> _Extracted information_
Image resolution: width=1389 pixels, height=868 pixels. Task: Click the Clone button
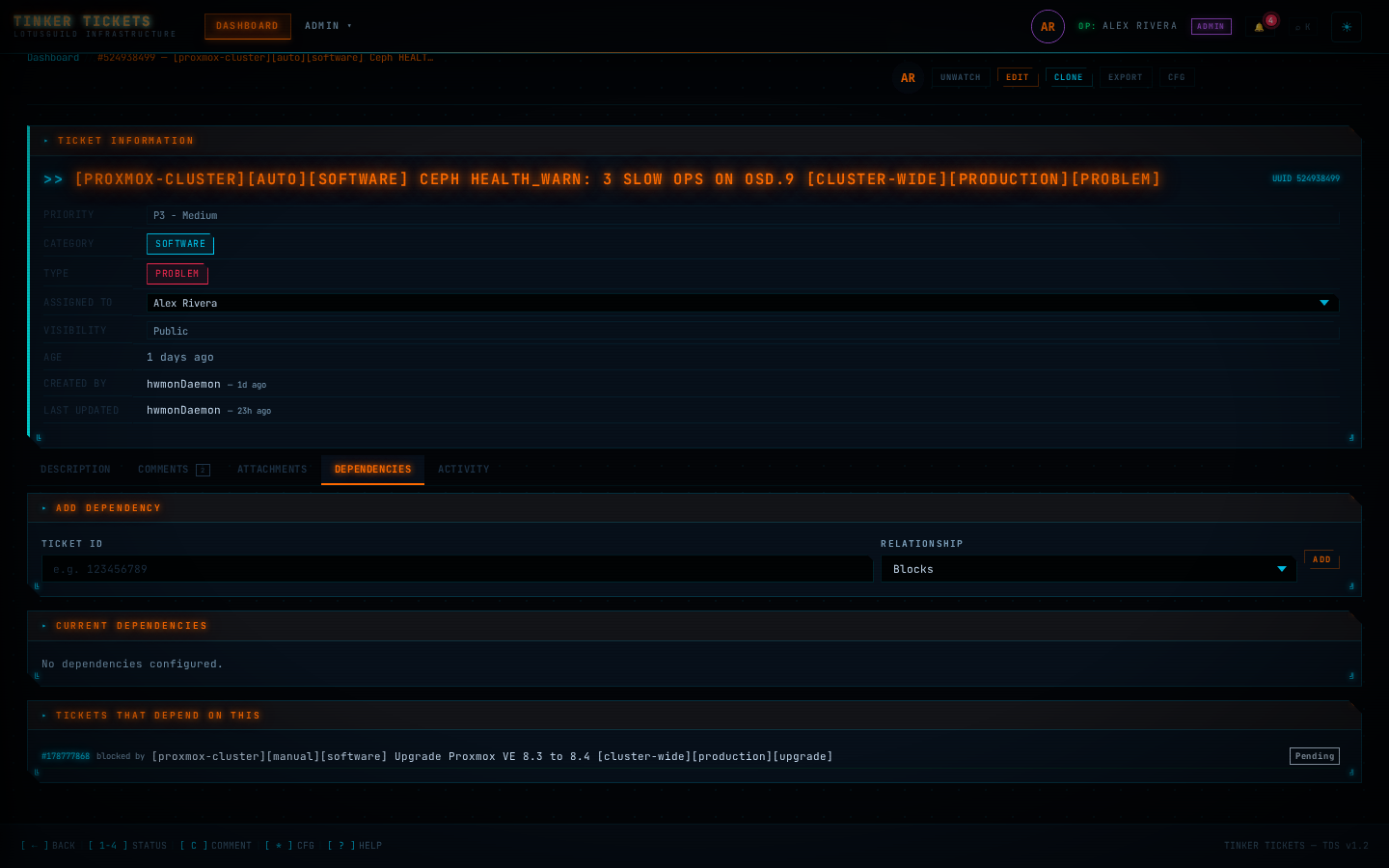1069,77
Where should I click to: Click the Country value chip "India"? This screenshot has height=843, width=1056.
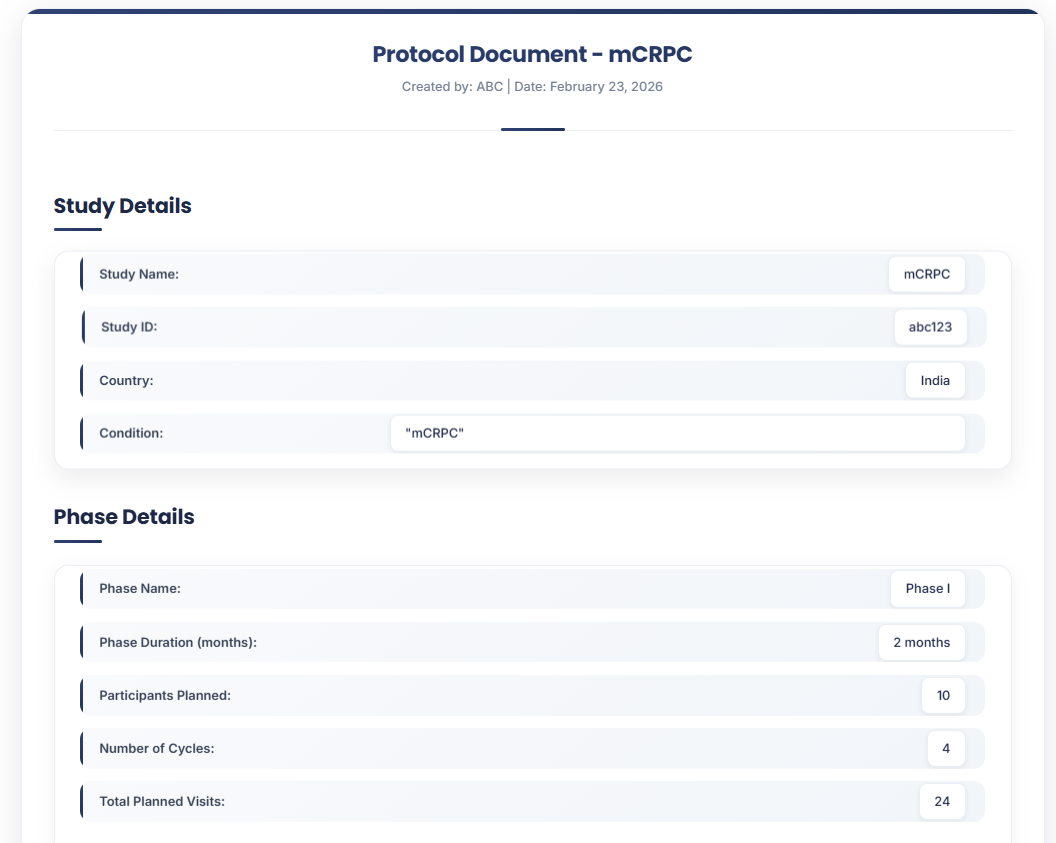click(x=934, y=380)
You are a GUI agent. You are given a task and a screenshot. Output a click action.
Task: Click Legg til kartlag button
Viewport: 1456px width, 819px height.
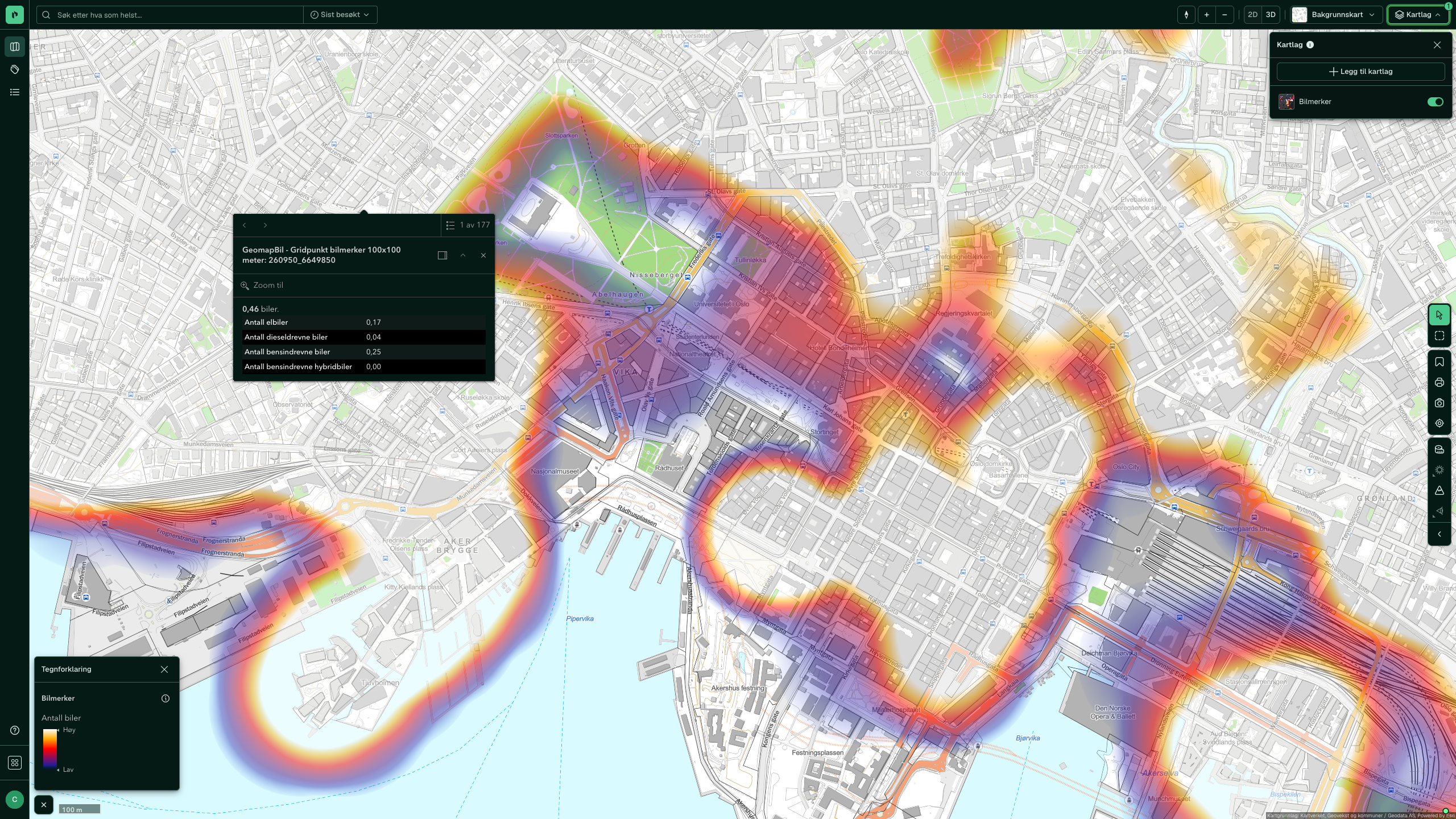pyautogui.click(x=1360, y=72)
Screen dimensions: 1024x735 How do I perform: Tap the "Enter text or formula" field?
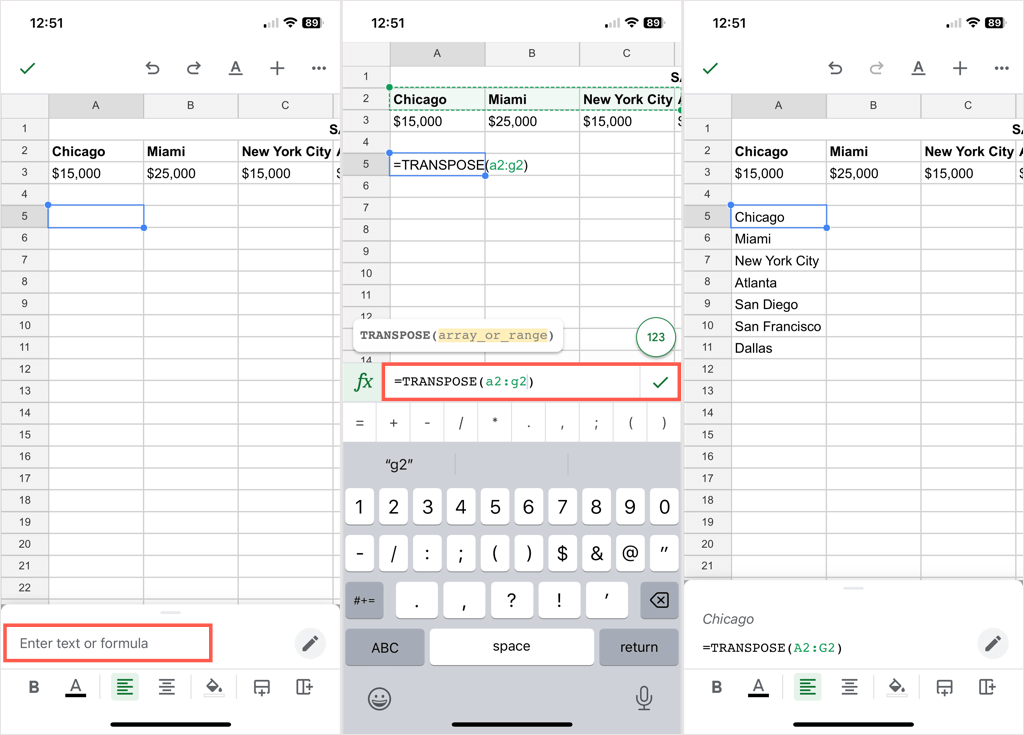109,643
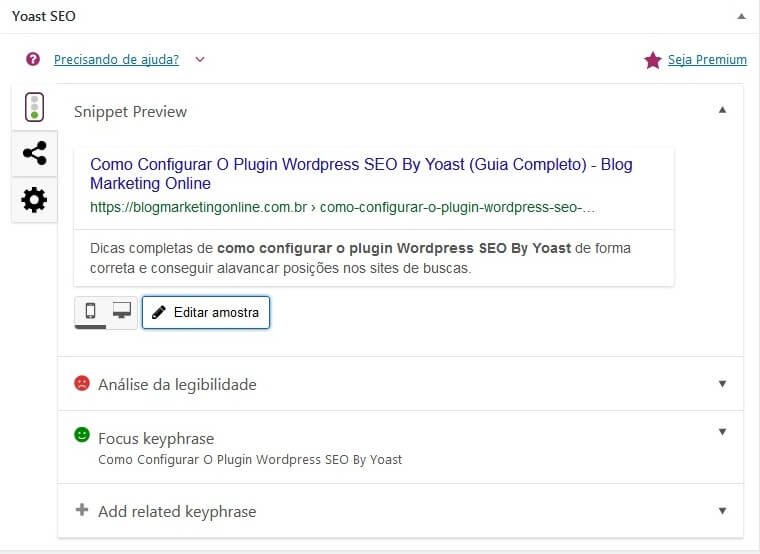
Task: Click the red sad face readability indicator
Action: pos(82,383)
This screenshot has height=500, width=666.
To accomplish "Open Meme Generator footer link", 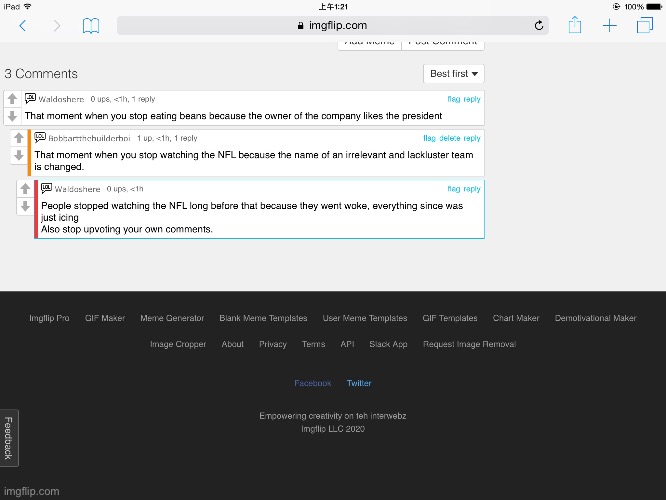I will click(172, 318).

> _What to work on_
Produce the lines from the first line of the entries through the line that contains "Task: Click Legg til kartlag button", exactly, leaving the pictures behind.

> _Task output_
Image resolution: width=1389 pixels, height=868 pixels. Task: Click the Clone button
1069,77
Where should I click to: Click the Country value chip "India"? This screenshot has height=843, width=1056.
click(x=934, y=380)
You are a GUI agent. You are given a task and a screenshot. Output a click action.
Task: Click Legg til kartlag button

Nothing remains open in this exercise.